PROBLEM DETAILS - Retype all data exactly as given. Pictures should not be retyped.

SUPPLIED MATERIAL -
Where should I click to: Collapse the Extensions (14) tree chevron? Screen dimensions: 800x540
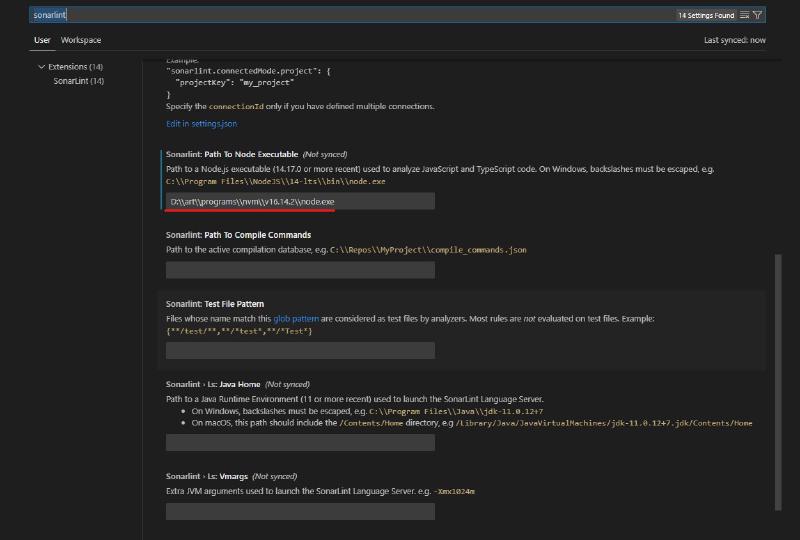click(x=41, y=67)
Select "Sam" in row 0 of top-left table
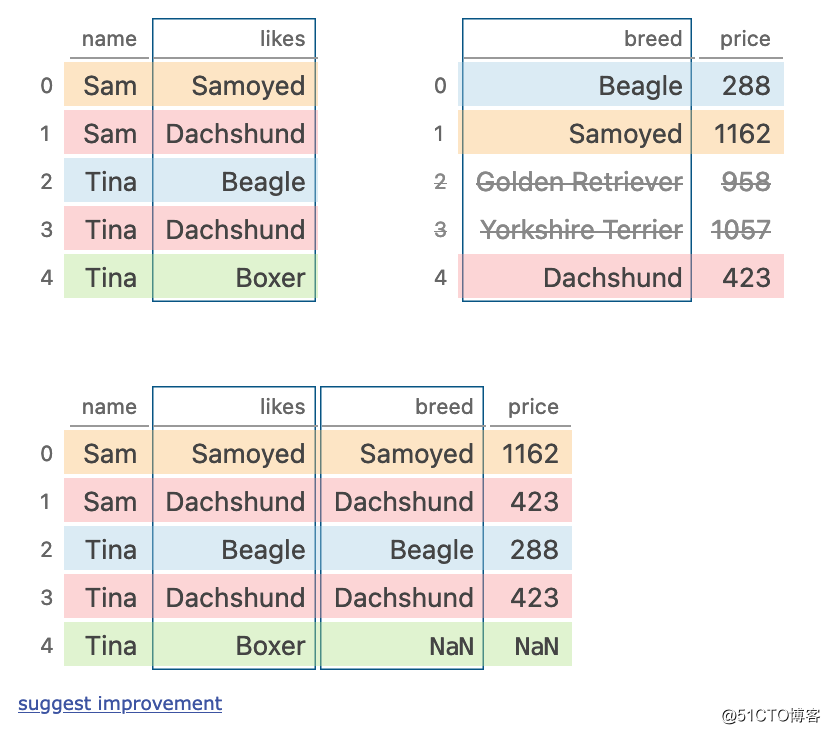Screen dimensions: 830x734 pyautogui.click(x=110, y=86)
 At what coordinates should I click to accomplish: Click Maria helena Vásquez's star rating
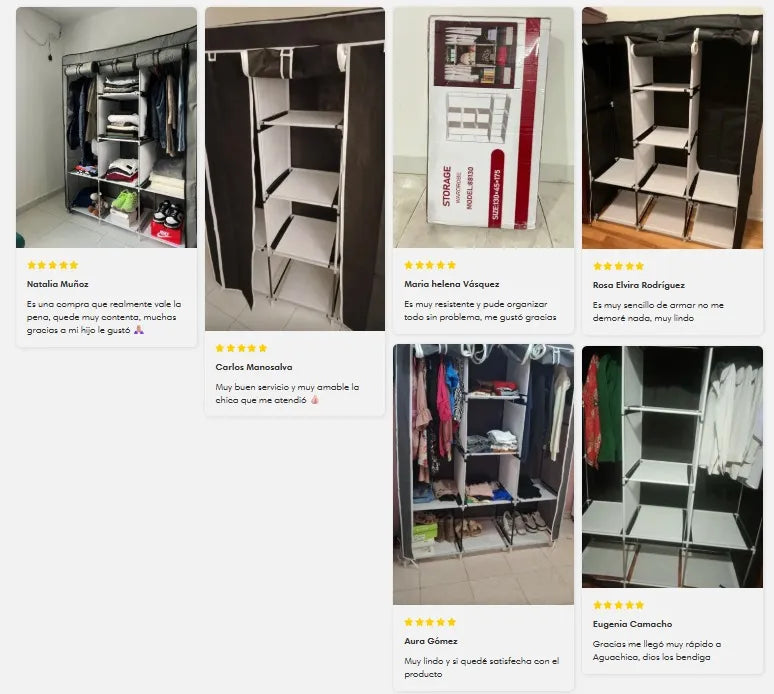pyautogui.click(x=430, y=265)
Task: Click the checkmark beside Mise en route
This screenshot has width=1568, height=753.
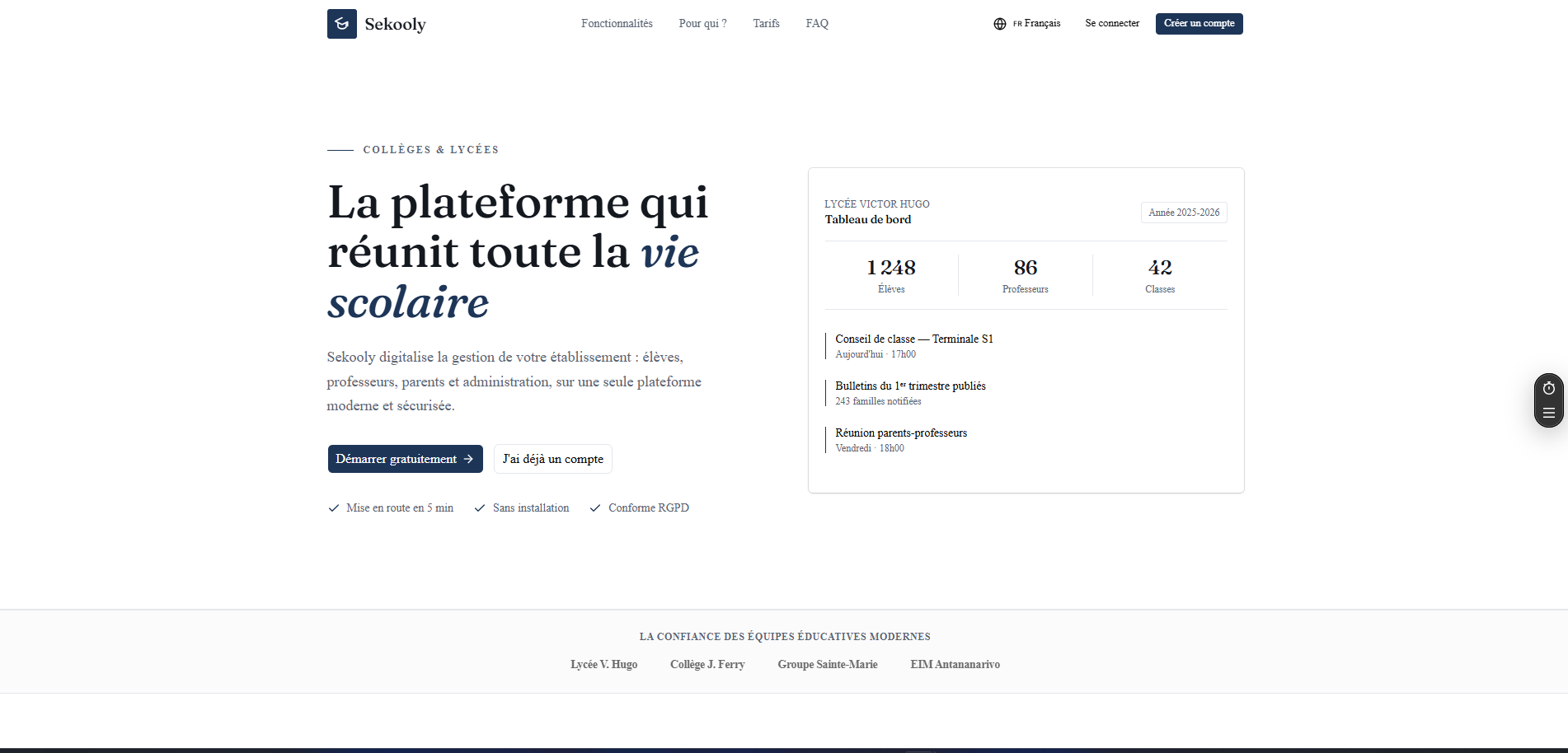Action: pos(334,508)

TASK RESULT -
Where should I click to: Collapse the Extensions (14) tree chevron? Screen dimensions: 800x540
click(x=41, y=67)
Select "Sam" in row 0 of top-left table
Screen dimensions: 830x734 pyautogui.click(x=110, y=86)
 At what coordinates should I click to accomplish: Click Maria helena Vásquez's star rating
pyautogui.click(x=430, y=265)
Task: Click the checkmark beside Mise en route
This screenshot has width=1568, height=753.
Action: pos(334,508)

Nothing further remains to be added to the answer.